Representatives from Asia-Pacific economies meet in Peru May 15 to continue negotiations on a far-reaching trade deal, recently energized by news that Japan will join talks. 

Leaders of Pacific Rim economies will meet May 15 through 24 in Lima to debate the latest round of negotiations for the wide-reaching Asia-Pacific trade agreement being spearheaded by the United States and other pro-trade governments in the region. The Trans-Pacific Partnership (TPP) aims to bind together the “noodle soup” of regional agreements currently in place and streamline Pacific commerce. This round of talks—the seventeenth held to date—comes shortly after the April 21 announcement that Japan will participate in negotiations. 

Eleven countries are formal TPP members: Australia, Brunei, Canada, Chile, Malaysia, Mexico, New Zealand, Peru, Singapore, the United States, and Vietnam. Once Japan formally joins, the TPP will encompass nearly 40 percent of global GDP, nearly a 10 percent of total trade, and one third of U.S. external trade. In an op-ed for Politico, U.S. Senator Mike Johanns (R-NE) and former U.S. Secretary of Agriculture Dan Glickman called Japan’s decision to seek inclusion a “game-changer” for the U.S. agricultural market, which accounted for $13.5 billion in exports in 2012 without the trade liberalization mechanisms that the TPP might afford.   

A number of other Pacific Rim countries expressed interest in joining, including Colombia and Costa Rica from Latin America and Laos, the Philippines, and Taiwan from Asia. The United States has also urged South Korea to participate in the TPP, leaving at least one major economy out in the cold: China. The nascent Transatlantic Trade and Investment Partnership, which involves free-trade negotiations between Europe and the United States, also excludes Beijing. The Economist reports that “developed economies are anxious to set international trade rules without much Chinese influence while they still can.” 

The TPP could offer members regulatory coherence and liberalized markets in the format of what some have called a “twenty-first century agreement.” This has significance for the three Pacific Alliance members already party to the TPP (Chile, Mexico, and Peru), while giving the fourth Pacific Alliance member (Colombia) a reason for its desire to join. The 11 TPP countries receive close to half of Colombia’s exports.

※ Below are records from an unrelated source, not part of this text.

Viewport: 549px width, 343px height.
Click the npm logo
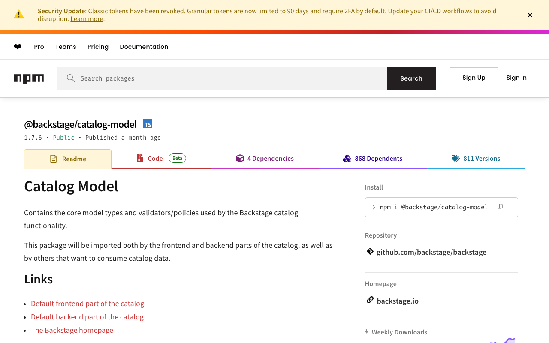pyautogui.click(x=29, y=78)
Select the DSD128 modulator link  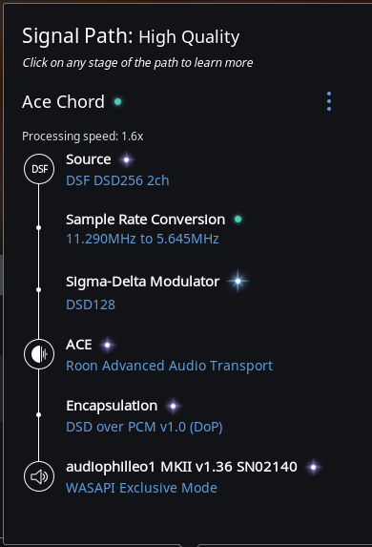pos(91,305)
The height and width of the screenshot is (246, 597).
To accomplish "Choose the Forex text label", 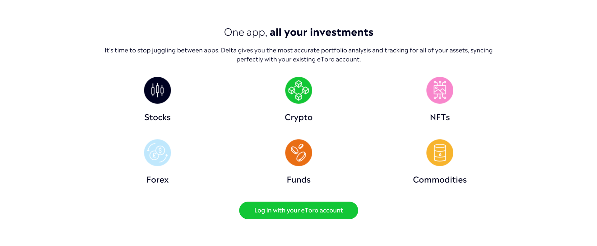I will (x=157, y=180).
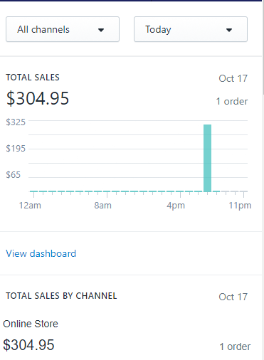Click Oct 17 date in Total Sales section
This screenshot has height=360, width=264.
click(x=233, y=78)
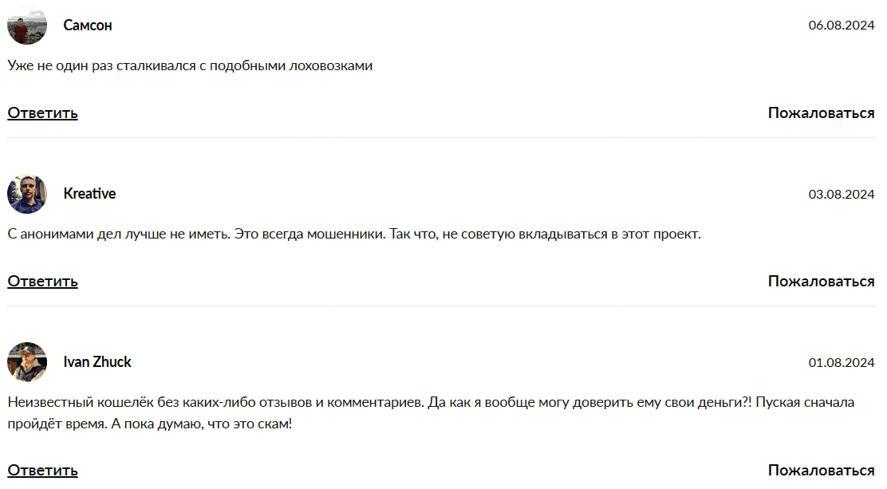The image size is (887, 489).
Task: Click Самсон's profile avatar
Action: tap(27, 26)

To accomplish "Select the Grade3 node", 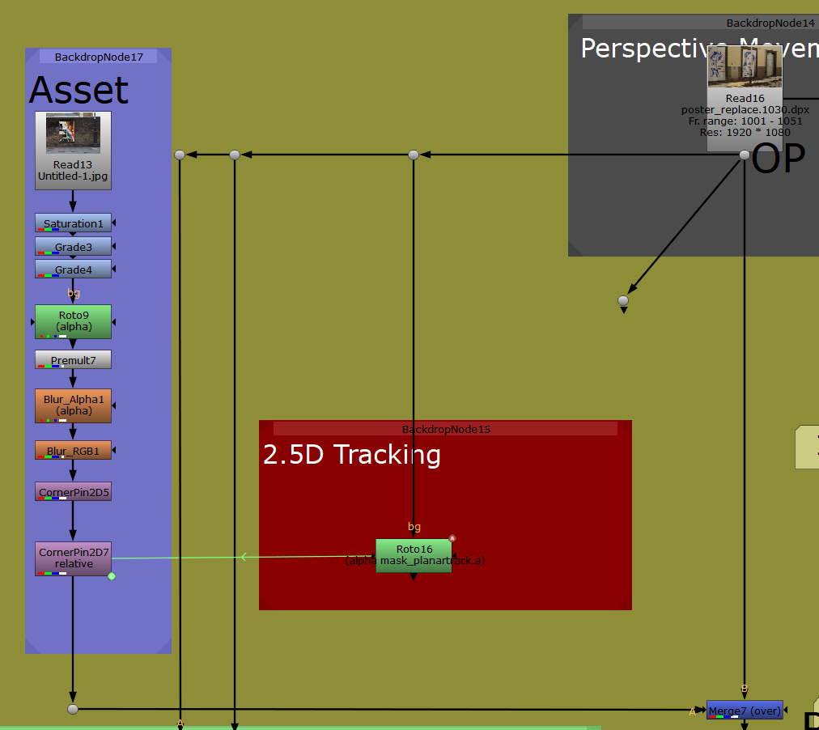I will click(x=73, y=246).
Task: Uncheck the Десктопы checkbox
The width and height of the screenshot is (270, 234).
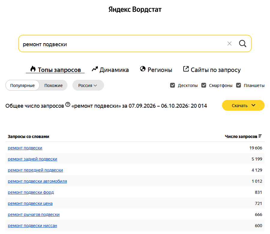Action: pyautogui.click(x=173, y=85)
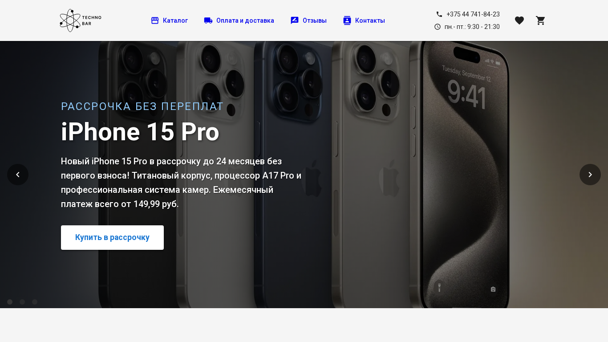The image size is (608, 342).
Task: Click the store icon beside Каталог
Action: pyautogui.click(x=155, y=20)
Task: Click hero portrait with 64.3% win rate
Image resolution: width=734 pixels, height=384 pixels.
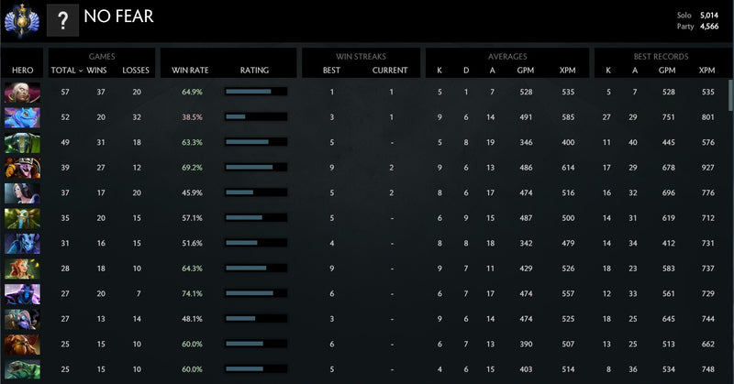Action: tap(21, 269)
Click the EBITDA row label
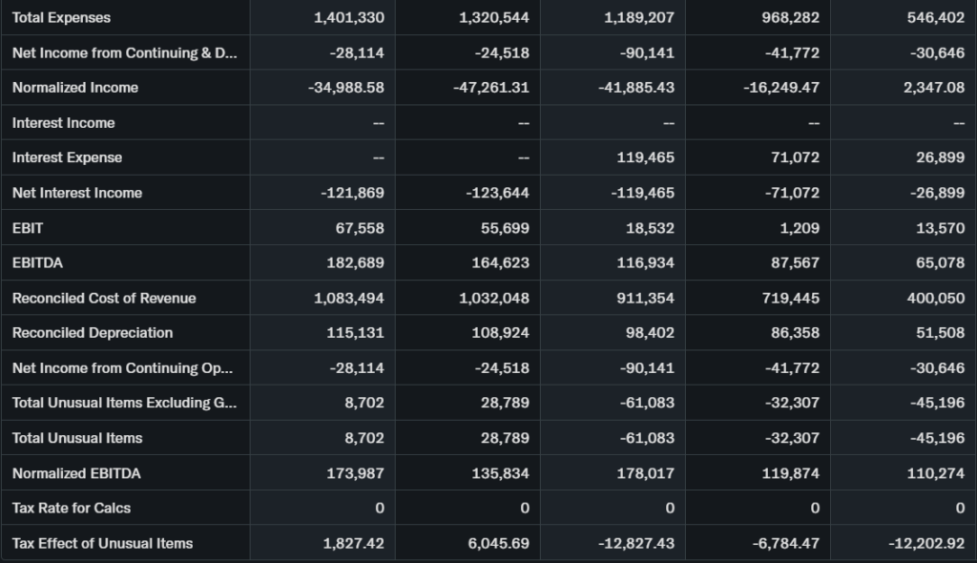 pyautogui.click(x=38, y=262)
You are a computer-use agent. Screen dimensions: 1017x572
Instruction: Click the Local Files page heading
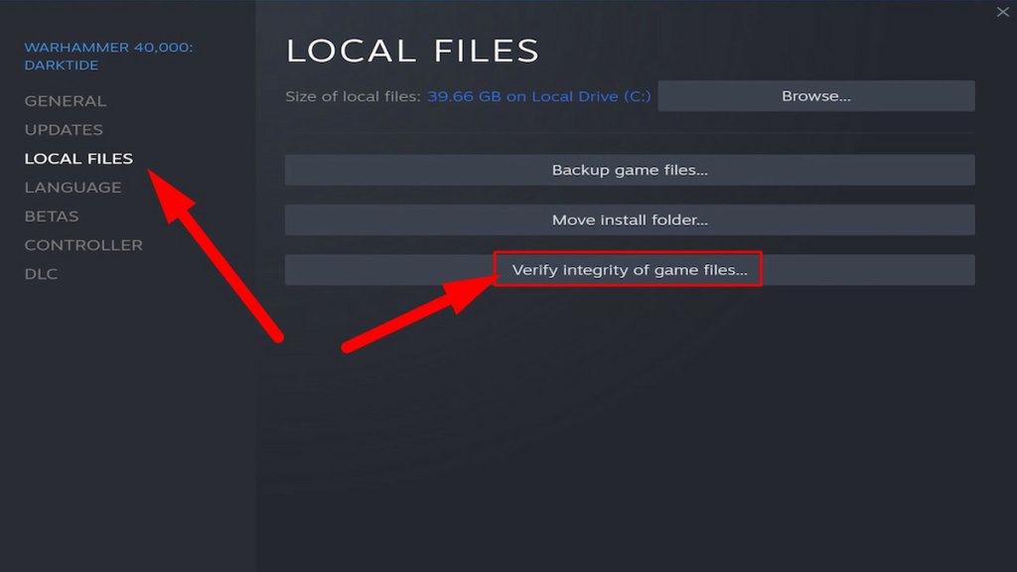(x=412, y=51)
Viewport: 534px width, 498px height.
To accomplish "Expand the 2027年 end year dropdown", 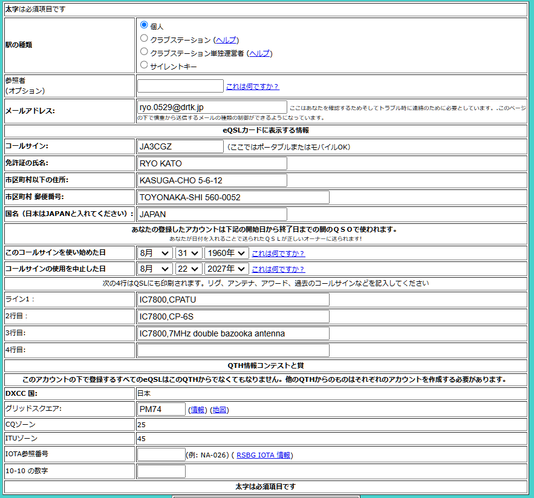I will click(x=226, y=269).
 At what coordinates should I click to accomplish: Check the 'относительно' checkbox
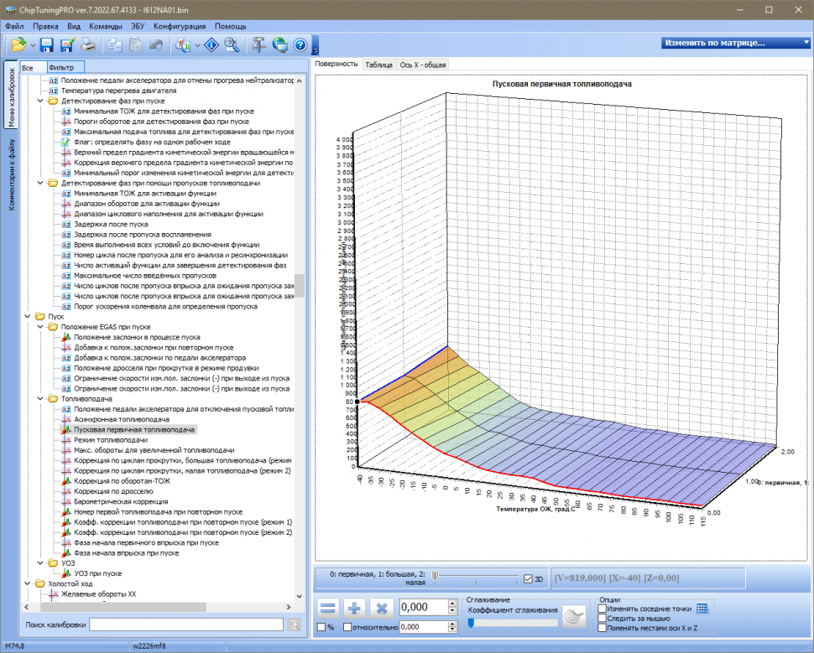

Costa Rica also sought support for joining TPP negotiations during President Barack Obama’s recent visit to San Jose. The Central American country is seeking full membership to the Pacific Alliance, for which it is currently holds observer status, and has bilateral trade agreements already in place with all Pacific Alliance countries as well as a number of TPP members. “U.S. officials should help prepare other partners in the hemisphere for accession in the coming years,” write Barbara Kotchwar and Jeffrey J. Schott in a new Americas Quarterly article on the TPP. “Such an effort should give priority to members of the Pacific Alliance, but should also reflect the U.S. interest in re-engaging Latin America more broadly.”